26 October

#ItoWomen – Melanie’s story

From teaching herself to code on the world’s first computers to leading her own team of developers – Melanie’s story

Melanie is a Team Lead at Ito World, and while she has always been interested in technology and engineering, her path to get to where she is today has not been linear. Starting her career in the 80s, Melanie has witnessed first-hand the evolution of coding and programming since its inception. At Ito World, Melanie leads the real-time data team, matching and interpreting live data before pushing that data out to platforms such as Google Maps and Apple Maps. This data processing is a core part of Ito World’s business, and Melanie is essential to its success by ensuring her team has the appropriate resources.

Part of the 25% of Ito World’s female cohort, Melanie is in a growing group of women in tech and transport businesses that are helping to create inclusive solutions for all public transport users.

Operating in the male-dominated universe of technology, data, and transport, Melanie has shared her story as part of #ItoWomen, the company’s initiative to showcase the career paths and histories of women across its teams. The aim is to inspire more women to move into STEM-based careers and to promote a more balanced and inclusive workforce.

Originally from Germany, Melanie’s first exposure to the world of tech came with a visit to a department store as a child. There she noticed the Commodore PET 2001, the first computer to hit the mass market in Germany. Instantly fascinated, Melanie read the manual cover to cover, and something in her brain clicked. From there, Melanie began writing programmes for fun and learnt how to code – and never stopped learning as the field advanced. As a result, Melanie has a deep understanding of the full breadth of programming history, from Cobol and Fortran through C and C++ to Python and Full Stack, and everything in between.

Although programming is a passion, Melanie’s career trajectory has also equipped her with a wide range of experiences. After training as an electrician, Melanie cycled through different tech adjacent industries, including telecoms, Virtual Reality, and virtual worlds. In telecoms, Melanie went from working for a business to starting her own, where she became familiar with the hiring process, and the struggles of finding female candidates. As a business owner in a male dominated industry, Melanie wanted to widen the diversity of her team, but found that at that time, in 1998, the pipeline of female talent was small. Despite her best efforts, she was still having to hire men.
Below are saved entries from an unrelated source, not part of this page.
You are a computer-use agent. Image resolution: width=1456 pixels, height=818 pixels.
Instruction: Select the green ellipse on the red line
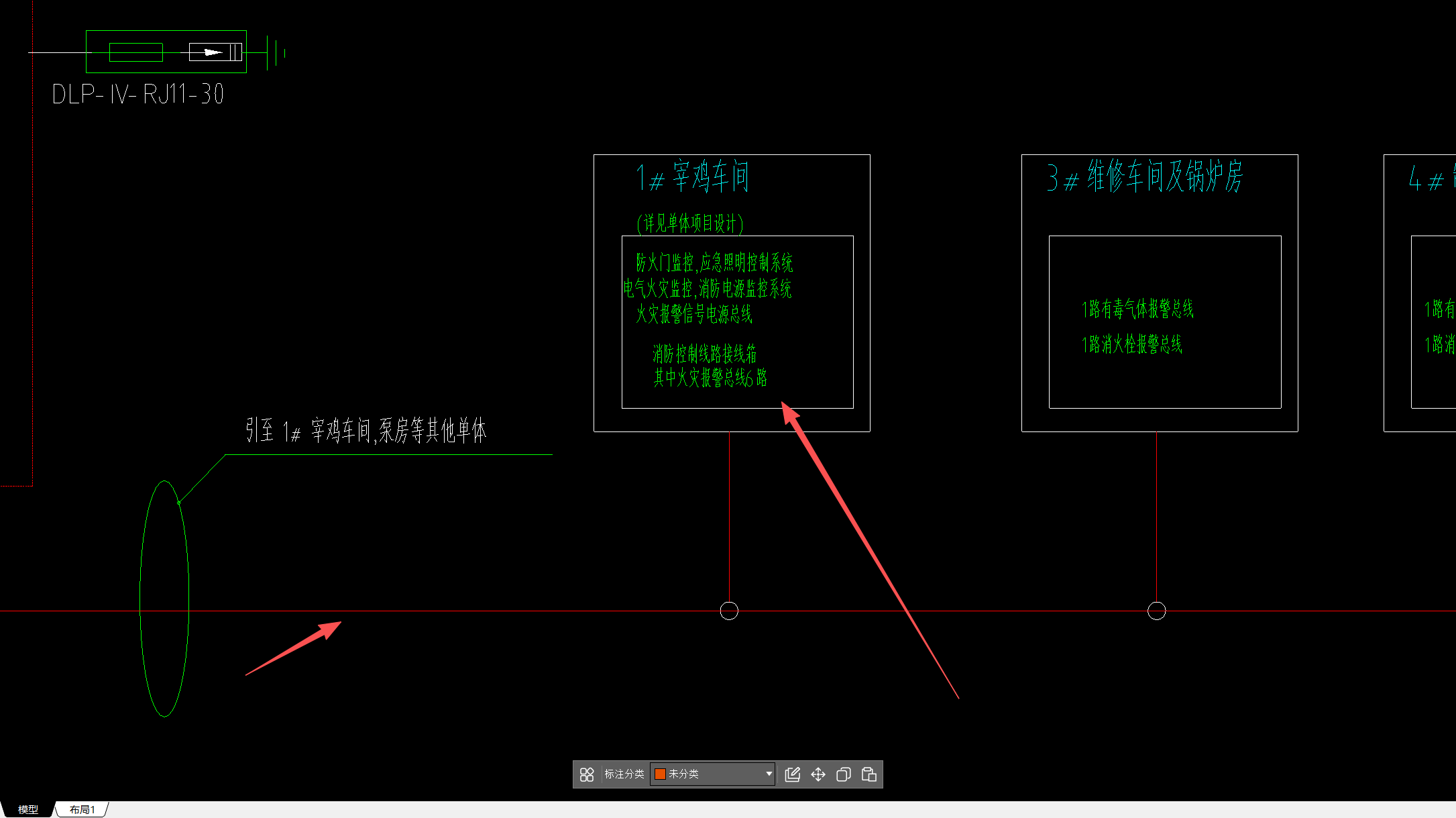(x=140, y=591)
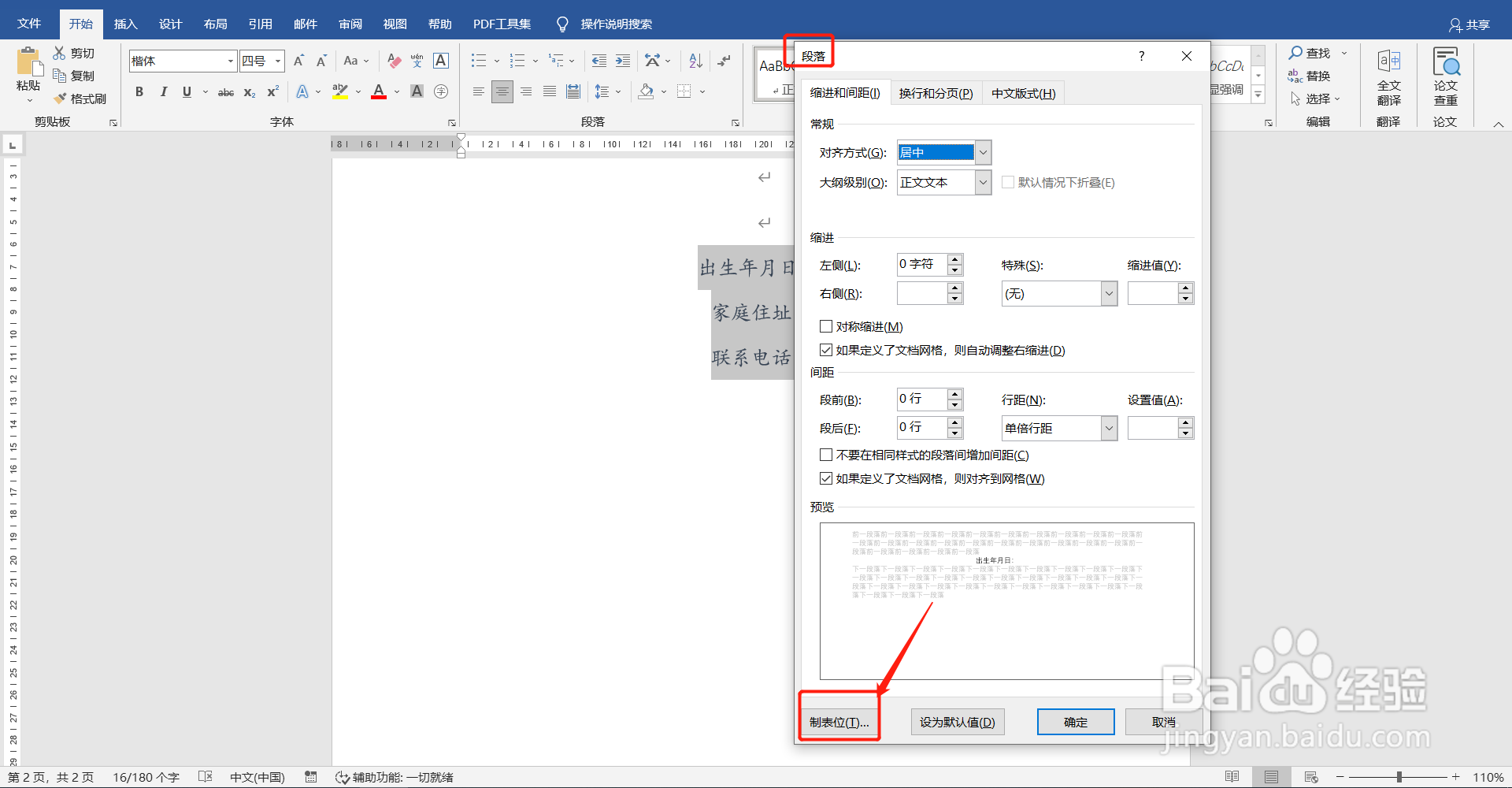1512x788 pixels.
Task: Click the 制表位 button
Action: click(839, 721)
Observing the changes that have occurred across her career, Melanie notes, “When I worked in telecoms in the 90s I definitely experienced ‘lad culture’ and inappropriate experiences in the workplace. It was a completely different time, with no formal policies or even a mention of the word diversity. There were almost no women in engineering roles either and the call centre was exclusively made up of women. If I saw a woman in a senior tech role, I would be surprised.

“These past 20 years have seen a total paradigm shift in work culture, such as the introduction of safe spaces. In most offices I have worked in, women were office managers and not working on the tech side, but this has changed now I work at Ito World. Ito World is extremely welcoming, and the best people I’ve worked with so far. That said, the industry still has a long way to go before we can look up the ladder and see not only white males.”

Melanie is hopeful that the tide is turning in the tech industry, as more and more young women are exposed to careers in STEM, and flexible modes of working attract a wider variety of candidates to job roles.

“There can be a strong clique mentality in STEM that forces out women, but we have a new generation now that will turn that on its head. Writing program code is not just about learning a new language, it’s about learning a mindset – and the next generation is learning that mindset before they even hit university. We have a whole cohort of capable young people who know Python, and this next generation will hopefully bring with them a change to some of the stigmas around working in tech.”